▶ **EXTRAIT CHOISI**:

☆ ☆ ☆ ☆ ☆

Ils demandent des mesures supplémentaires pour que soient introduits des modérateurs sur le marché privé des jeux, comme il en existe pour la Loterie nationale. Il s’agit par exemple des fameuses limites de montants joués par semaine, dont on a entendu parler dans l’affaire Reynders, mais aussi du virement automatique des gains de plus de 500 euros sur un compte bancaire, ce qui n’est pas le cas pour les opérateurs privés, ou encore l’interdiction des jeux d’argent à crédit, ce qui est techniquement possible moyennant l’utilisation d’une carte prépayée chez les opérateurs privés. Les recommandations portent aussi sur le fait de ne pas développer des jeux comportant des risques d’addiction, comme les paris sportifs ou les jeux de grattage en ligne.

☆ ☆ ☆ ☆ ☆

▶ **CONTENU DES DONNÉES**:

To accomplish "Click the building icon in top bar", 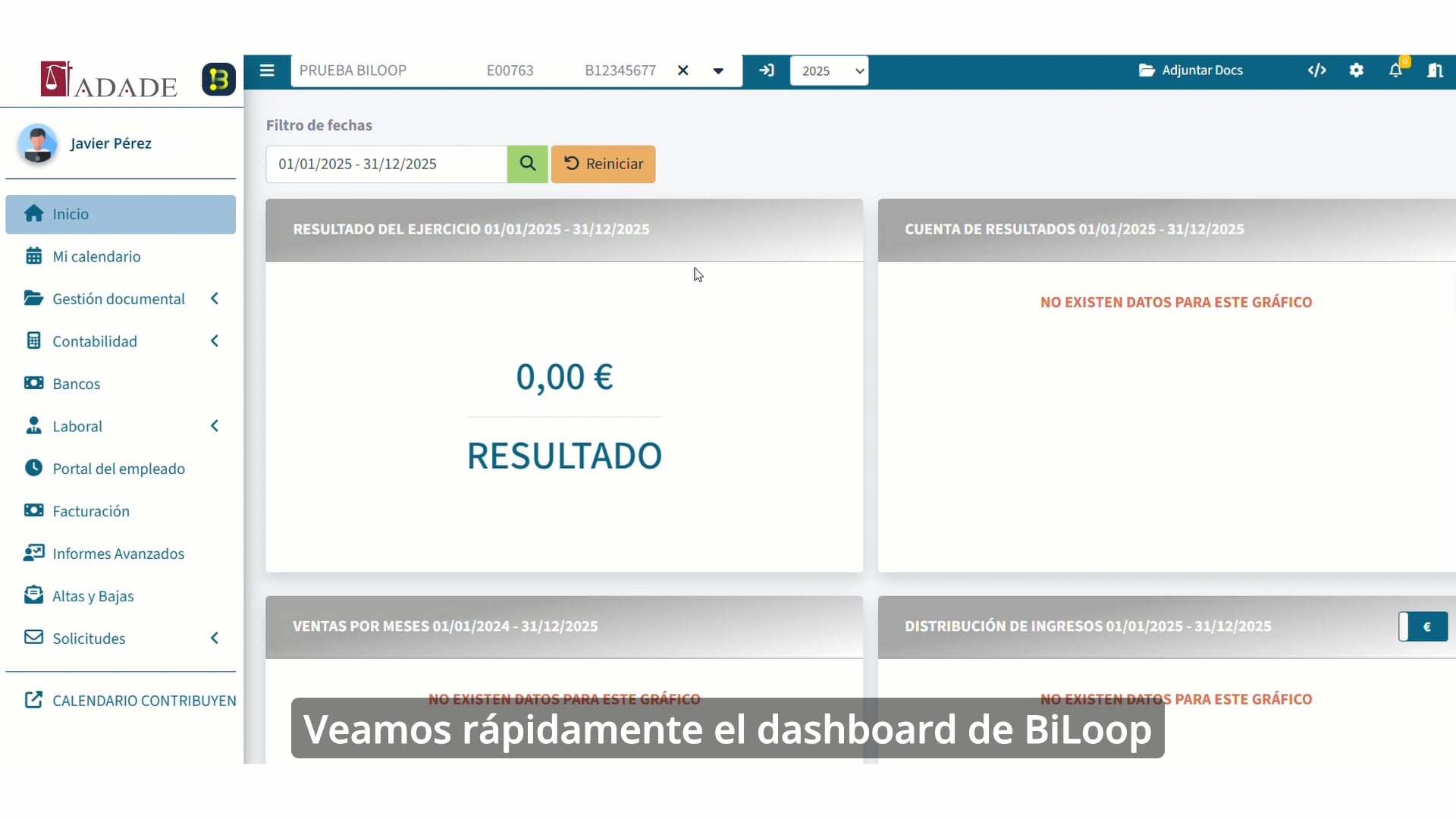I will [x=1435, y=71].
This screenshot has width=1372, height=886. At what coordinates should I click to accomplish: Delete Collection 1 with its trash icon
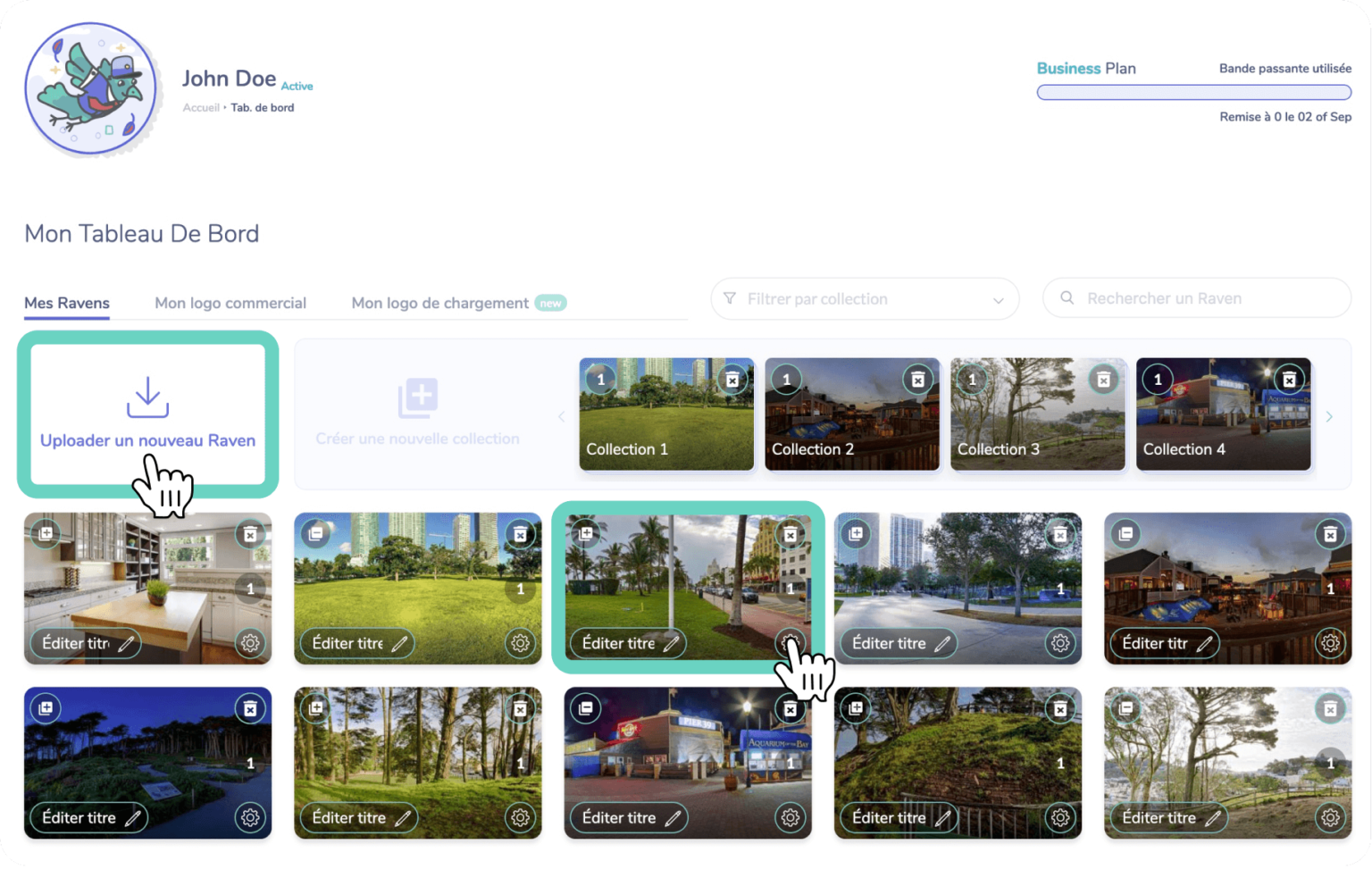pos(732,380)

☆ ☆ ☆ ☆ ☆

▶ **CONSIGNE DONNÉE 1**:
Recopiez le passage de l'extrait sur les jeux d'argent qui commence par les mots « Ils demandent des » et se termine par « grattage en ligne. ».
▶ **CONSIGNE DONNÉE 2**:
D'après l'extrait sur les jeux d'argent, quels gains feraient l'objet d'un virement automatique sur un compte bancaire ?
Le matériel présenté ci-dessus est indépendant de l'extrait sur les jeux d'argent.

▶ **RÉPONSE CORRECTE 1**:
Ils demandent des mesures supplémentaires pour que soient introduits des modérateurs sur le marché privé des jeux, comme il en existe pour la Loterie nationale. Il s’agit par exemple des fameuses limites de montants joués par semaine, dont on a entendu parler dans l’affaire Reynders, mais aussi du virement automatique des gains de plus de 500 euros sur un compte bancaire, ce qui n’est pas le cas pour les opérateurs privés, ou encore l’interdiction des jeux d’argent à crédit, ce qui est techniquement possible moyennant l’utilisation d’une carte prépayée chez les opérateurs privés. Les recommandations portent aussi sur le fait de ne pas développer des jeux comportant des risques d’addiction, comme les paris sportifs ou les jeux de grattage en ligne.

▶ **RÉPONSE CORRECTE 2**:
Les gains de plus de 500 euros.